The data below is to be transcribed word for word; pictures are to be excluded.

Segment Start: Dataset

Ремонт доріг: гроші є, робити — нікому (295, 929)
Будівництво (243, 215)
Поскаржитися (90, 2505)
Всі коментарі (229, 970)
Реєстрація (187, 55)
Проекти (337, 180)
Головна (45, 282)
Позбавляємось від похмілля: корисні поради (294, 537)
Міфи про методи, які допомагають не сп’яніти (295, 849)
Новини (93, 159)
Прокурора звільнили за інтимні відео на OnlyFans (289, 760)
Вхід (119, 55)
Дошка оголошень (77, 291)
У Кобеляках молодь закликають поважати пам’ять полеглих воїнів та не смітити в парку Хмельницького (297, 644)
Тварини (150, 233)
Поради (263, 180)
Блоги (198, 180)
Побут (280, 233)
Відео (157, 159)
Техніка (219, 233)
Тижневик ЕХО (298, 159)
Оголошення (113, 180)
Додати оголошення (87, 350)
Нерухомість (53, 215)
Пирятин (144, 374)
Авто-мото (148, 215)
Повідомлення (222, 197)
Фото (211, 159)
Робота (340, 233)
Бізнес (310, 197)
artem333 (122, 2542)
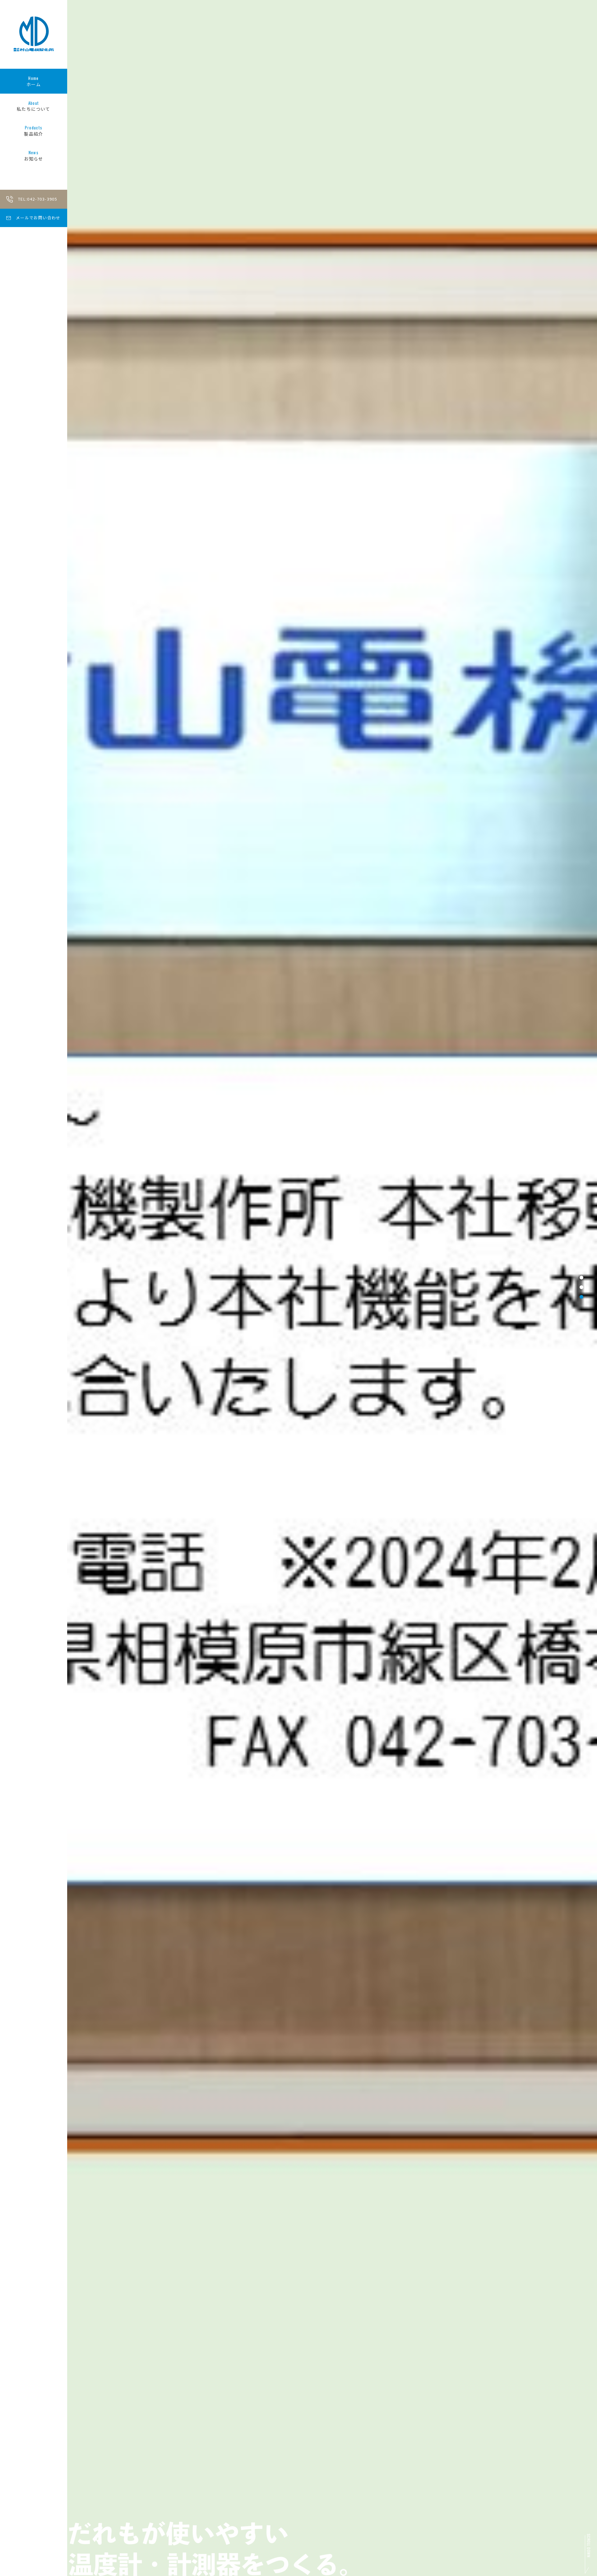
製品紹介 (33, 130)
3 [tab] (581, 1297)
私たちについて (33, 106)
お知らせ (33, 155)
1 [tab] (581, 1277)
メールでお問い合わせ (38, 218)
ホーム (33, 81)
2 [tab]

Segment End: Dataset

◆ Finished task
Ремонт доріг: гроші є, робити — нікому (295, 929)
Будівництво (243, 215)
Поскаржитися (90, 2505)
Всі коментарі (229, 970)
Реєстрація (187, 55)
Проекти (337, 180)
Головна (45, 282)
Позбавляємось від похмілля: корисні поради (294, 537)
Міфи про методи, які допомагають не сп’яніти (295, 849)
Новини (93, 159)
Прокурора звільнили за інтимні відео на OnlyFans (289, 760)
Вхід (119, 55)
Дошка оголошень (77, 291)
У Кобеляках молодь закликають поважати пам’ять полеглих воїнів та не смітити в парку Хмельницького (297, 644)
Тварини (150, 233)
Поради (263, 180)
Блоги (198, 180)
Побут (280, 233)
Відео (157, 159)
Техніка (219, 233)
Тижневик ЕХО (298, 159)
Оголошення (113, 180)
Додати оголошення (87, 350)
Нерухомість (53, 215)
Пирятин (144, 374)
Авто-мото (148, 215)
Повідомлення (222, 197)
Фото (211, 159)
Робота (340, 233)
Бізнес (310, 197)
artem333 (122, 2542)
製品紹介 (33, 130)
3 [tab] (581, 1297)
私たちについて (33, 106)
お知らせ (33, 155)
1 [tab] (581, 1277)
メールでお問い合わせ (38, 218)
ホーム (33, 81)
2 [tab]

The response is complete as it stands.